Tory MP Chris Grayling has found a new lease of life since joining the backbenchers. Derided as “failing Grayling” for his ignominious disasters while in Cabinet, he has since reinvented himself as something of an environmentalist.

First, came his love of hedgehogs – “Britain’s favourite animal,” apparently – as he launched his campaign to have them listed as a protected species in the UK’s environment bill.

Now he has turned his attention to Brazil and its atrocious record on deforestation. Calling a parliamentary debate on the issue yesterday, Grayling called on the UK government to take a lead in tackling the issue, primarily through trade.

“The UK should not countenance even starting discussions with Brazil about a free trade agreement while the current situation continues,” he argued.

Grayling also urged the UK to explore the use of “tough tariffs on relevant Brazilian food exports” until there is clear evidence the Brazilian government is taking steps in the right direction. (Banning foods under environmental reasons has previously been impossible under WTO law, though there are signs this is changing.)

Given his record in government, it’s easy to dismiss Grayling’s comments. His influence within the Conservative Party is limited, similarly among the public. But as an ardent free-trader and supporter of ‘global Britain’, his stance on limiting trade ties with Brazil could be telling.

It is inevitable that the UK’s climate agenda will increasingly rub up against its trade agenda as it looks to seal trade deals with countries with questionable environmental records. Many European parliaments have met this dilemma through the EU-Mercosur trade deal and rejected the agreement as a result.
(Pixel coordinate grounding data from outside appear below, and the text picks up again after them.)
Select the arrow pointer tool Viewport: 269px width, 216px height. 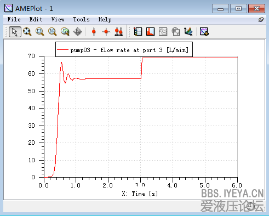coord(15,32)
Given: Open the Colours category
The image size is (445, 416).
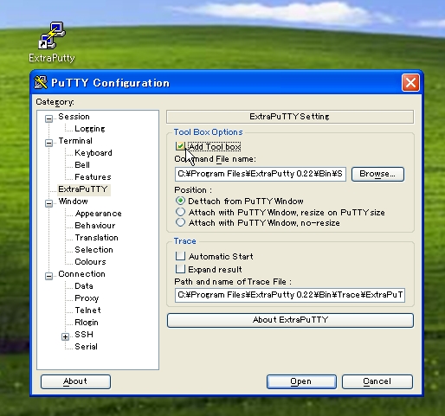Looking at the screenshot, I should [x=90, y=262].
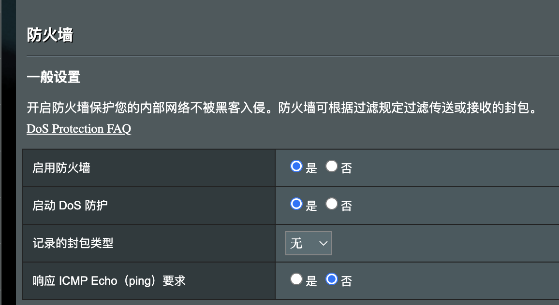Choose 是 radio for 响应 ICMP Echo ping
The height and width of the screenshot is (305, 559).
point(296,279)
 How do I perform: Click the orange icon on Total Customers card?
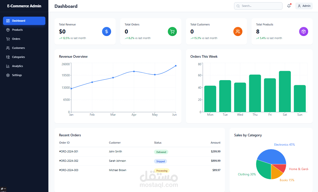(x=238, y=31)
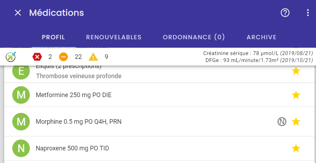Select the Morphine 0.5 mg row avatar

point(21,122)
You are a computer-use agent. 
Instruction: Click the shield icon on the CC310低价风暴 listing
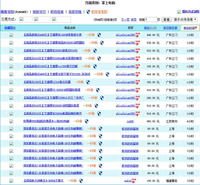[x=88, y=82]
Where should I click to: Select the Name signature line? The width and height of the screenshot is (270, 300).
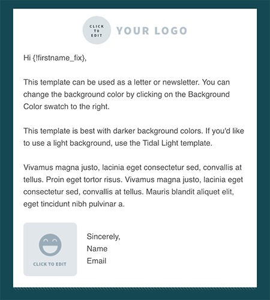coord(97,249)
The question for the UK is: having witnessed the backlash against the Australia deal, is it bold enough to enter a similar path with Brazil when it’s not only farmers and campaigners, but its own free-trading backbenchers such as Grayling that are opposed?

Grayling’s opposition to Brazilian trade will be sown in fertile ground. Many rural Tory MPs are currently uneasy over the UK’s trade policy, given their farming constituents’ reaction to the Australia trade deal, and this is unlikely to lessen if a Brazil deal moves into the spotlight.

There is an ever-growing growing consensus that the UK can no longer stand back and ignore what is happening in Brazil. This raises an interesting question to food businesses over the stance they choose to take.

Last month, nearly 40 food companies, including supermarkets and food producers, opted to plant a flag in the ground by pledging to boycott Brazilian products if the national congress passes a bill to increase the speed of deforestation in the Amazon.

The bill is still awaiting passage through the Senate and so we await to see whether the threat will be fulfilled. But there are already question marks about the sincerity of some parts of the industry in tackling illegal deforestation abroad.

The Guardian reported last month that some food brands and trade associations had challenged the government’s proposed due diligence requirements that will require companies to take firm steps to address illegal deforestation in their supply chains.

In a consultation on the proposed policy, while the likes of Unilever, Nestlé, and the British Retail Consortium urged ministers to strengthen the law to ban all deforestation-linked imports, not all parties were so supportive, documents obtained from a Freedom of Information Act request revealed.

In Westminster and beyond, there is a growing convergence that the environmental crisis trumps free trade and profit making and so it is surely now a question of when, not if, further trade restrictions are imposed in this vein. It falls to each food business to ensure they come down on the right side of history.